Unnecessary Validation for the College Football Playoff

Oregon College Football

Unnecessary Validation for the College Football Playoff

Without the implementation of the College Football Playoff, this season’s national championship game would have likely been played by Alabama and Florida State. Alabama was the nation’s number one team, and it seems highly improbable that any former system would have removed an undefeated, Power 5, reigning national champ from the top two in the rankings.

The game would have been Bama versus FSU, the two teams who were eliminated during the playoff semifinals.

Everyone is now pointing to this fact as somehow validating the playoff system and throwing the old BCS under the bus, but that is silly. The playoff is valid because it works to give more than two teams a shot at the title. That is all it’s doing; that is all it can do. It was validated no matter the outcome of the semifinal games.

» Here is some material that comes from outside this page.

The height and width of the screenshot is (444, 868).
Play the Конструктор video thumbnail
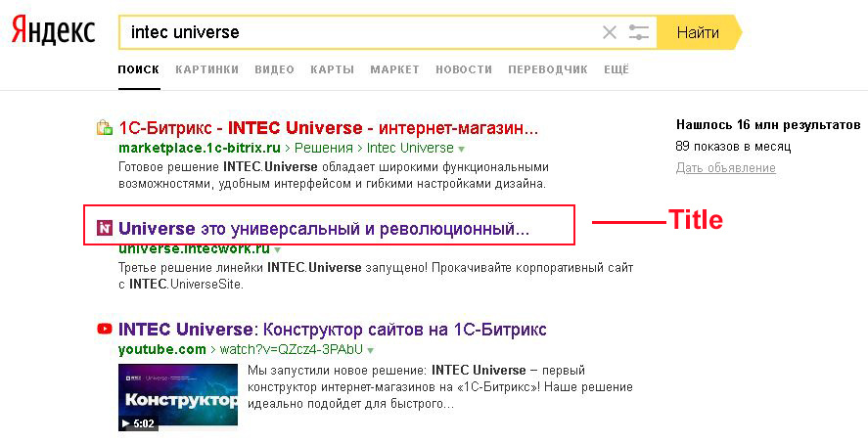tap(178, 397)
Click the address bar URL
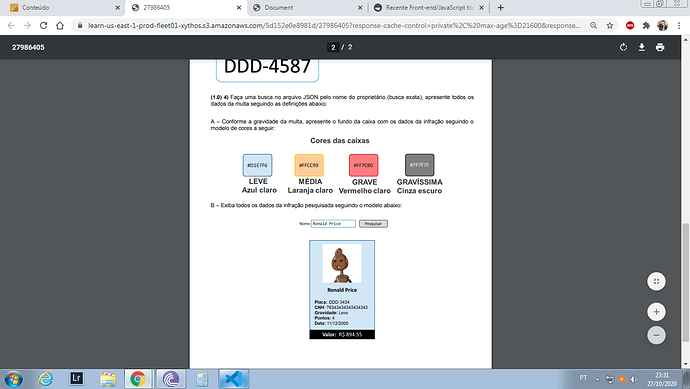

However, to say this is a better system simply because the two teams that won would not have made the old title game is shortsighted. It ignores the simple fact about playoffs in general, but especially playoff football: the best team doesn’t always win.

In a one-game showdown, upsets happen. College basketball thrives on this (until roughly the Elite Eight where everyone wants Cinderella teams to go away). The NFL has been stuck with this for better or worse for years now. Wildcard teams win Super Bowls.

 

To say the CFP is superior because Ohio State and Oregon advanced ignores two obvious facts.

1) If the semifinal games were played again, the same two teams might not win.

2) If Alabama had faced FSU for the championship, they would have been the deserving pair under the system that was in place.

You know what, if there was no playoff, Ohio State was not good enough this season to make the title game. Its loss to Virginia Tech early in the year when J.T. Barrett was still finding his sea legs would have been glaring enough to knock the Buckeyes from title contention.

Just like this year, with the four-team playoff, TCU was not good enough to make the title conversation. Its weak schedule combined with an embarrassing loss to Baylor (not based on differential but based on how they lost) was enough to knock the Horned Frogs from the top four.

There are rules in place to determine a champion. Just because people are satisfied with the outcome doesn’t mean the process was any more or less valid. This was one season. Just wait for the year when there are only two worthy title teams and a “weak” third or fourth team is unceremoniously added only to upset the favorite on some fluky plays and bad calls.

Will people still love the CFP or will they turn on it because an undeserving team is suddenly primed to be named national champ?